Top of Exercise input

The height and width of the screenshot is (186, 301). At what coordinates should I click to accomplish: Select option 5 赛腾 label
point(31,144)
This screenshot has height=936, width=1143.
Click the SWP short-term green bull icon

Bottom of Exercise input
Top of Exercise input

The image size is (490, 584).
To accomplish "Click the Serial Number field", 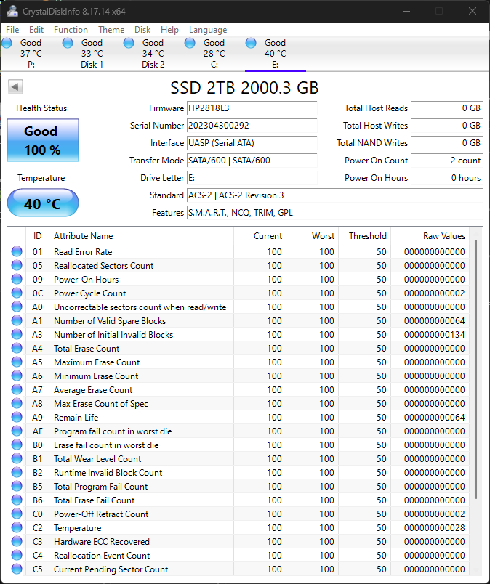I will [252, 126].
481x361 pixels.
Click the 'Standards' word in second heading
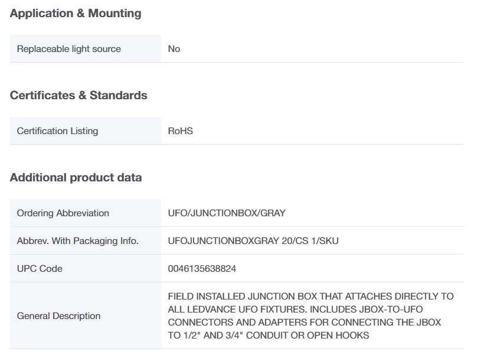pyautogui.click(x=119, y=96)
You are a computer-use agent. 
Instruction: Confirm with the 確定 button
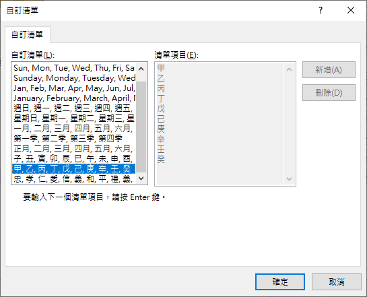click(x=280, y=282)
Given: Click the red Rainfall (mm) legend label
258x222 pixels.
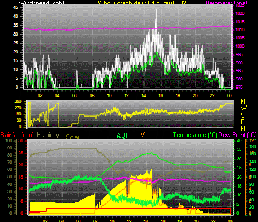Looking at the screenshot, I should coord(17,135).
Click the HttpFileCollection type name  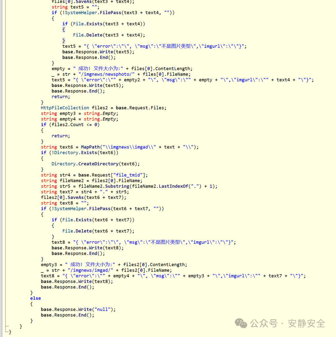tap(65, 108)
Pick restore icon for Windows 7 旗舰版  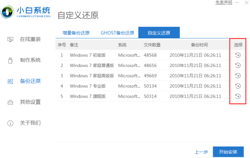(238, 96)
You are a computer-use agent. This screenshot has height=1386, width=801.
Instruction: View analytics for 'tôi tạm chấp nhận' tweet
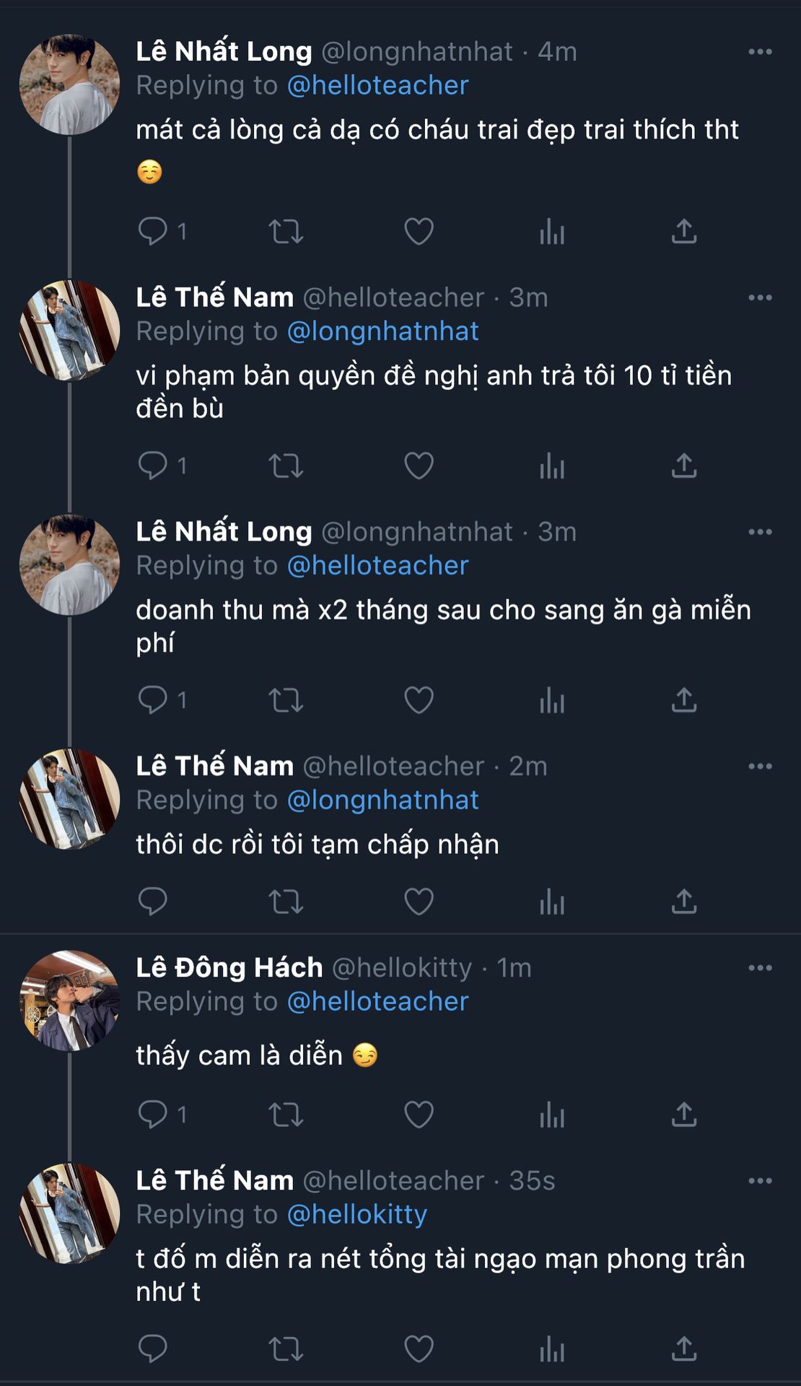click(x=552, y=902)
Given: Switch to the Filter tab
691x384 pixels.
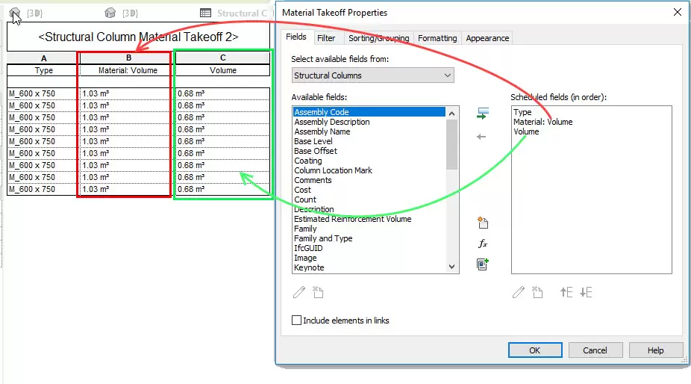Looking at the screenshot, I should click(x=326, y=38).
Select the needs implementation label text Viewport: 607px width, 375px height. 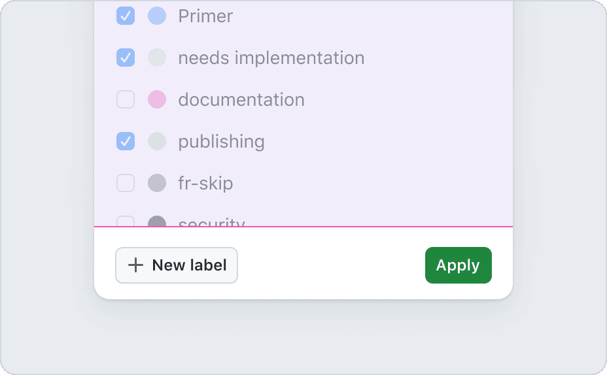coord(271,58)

Bottom of Exercise input

# Aim of the exercise:
In the data above, retype exactly and only the lines between the one holding "The height and" and the one holding "Click the SWP short-term green bull icon", inclusive.

# Task response:
The height and width of the screenshot is (186, 301). At what coordinates should I click to accomplish: Select option 5 赛腾 label
point(31,144)
This screenshot has height=936, width=1143.
Click the SWP short-term green bull icon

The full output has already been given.